— Working data —
━━━
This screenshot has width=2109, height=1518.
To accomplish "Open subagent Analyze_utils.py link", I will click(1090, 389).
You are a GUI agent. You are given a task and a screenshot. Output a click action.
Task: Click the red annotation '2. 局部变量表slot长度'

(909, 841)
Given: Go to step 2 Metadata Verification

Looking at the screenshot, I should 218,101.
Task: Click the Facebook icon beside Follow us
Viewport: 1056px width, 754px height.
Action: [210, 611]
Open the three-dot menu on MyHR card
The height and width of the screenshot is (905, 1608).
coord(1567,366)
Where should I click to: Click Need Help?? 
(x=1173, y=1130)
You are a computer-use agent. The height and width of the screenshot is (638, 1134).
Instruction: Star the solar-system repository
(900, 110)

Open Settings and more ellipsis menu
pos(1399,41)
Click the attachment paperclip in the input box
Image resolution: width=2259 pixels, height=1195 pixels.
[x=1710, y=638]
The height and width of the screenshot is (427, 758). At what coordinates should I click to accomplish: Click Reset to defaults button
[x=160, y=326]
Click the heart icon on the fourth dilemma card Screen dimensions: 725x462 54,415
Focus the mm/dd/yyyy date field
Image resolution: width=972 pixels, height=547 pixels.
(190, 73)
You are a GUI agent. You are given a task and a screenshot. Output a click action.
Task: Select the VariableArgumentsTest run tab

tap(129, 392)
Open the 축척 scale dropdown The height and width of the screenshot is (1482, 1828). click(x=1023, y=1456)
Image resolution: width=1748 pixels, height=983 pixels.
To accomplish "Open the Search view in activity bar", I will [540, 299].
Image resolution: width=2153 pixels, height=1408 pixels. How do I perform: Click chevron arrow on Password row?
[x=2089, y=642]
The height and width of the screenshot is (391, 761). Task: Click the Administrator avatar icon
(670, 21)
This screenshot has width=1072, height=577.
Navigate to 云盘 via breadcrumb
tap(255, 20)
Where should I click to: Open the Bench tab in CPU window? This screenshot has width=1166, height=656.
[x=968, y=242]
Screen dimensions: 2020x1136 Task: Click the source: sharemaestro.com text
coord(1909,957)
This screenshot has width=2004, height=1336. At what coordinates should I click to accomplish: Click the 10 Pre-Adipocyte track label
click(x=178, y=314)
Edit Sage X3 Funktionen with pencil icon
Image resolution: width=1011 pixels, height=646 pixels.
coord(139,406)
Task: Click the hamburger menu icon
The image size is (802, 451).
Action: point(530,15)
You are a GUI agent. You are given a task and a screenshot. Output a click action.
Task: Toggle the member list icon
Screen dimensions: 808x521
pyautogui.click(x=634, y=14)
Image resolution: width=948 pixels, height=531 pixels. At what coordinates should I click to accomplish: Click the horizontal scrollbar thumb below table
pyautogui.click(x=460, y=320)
━━━
— Assignment —
Return all lines from the material that contain "will".

— Task result —
To accomplish "Open subagent Analyze_utils.py link", I will click(1090, 389).
To accomplish "Open the Search view in activity bar", I will [540, 299].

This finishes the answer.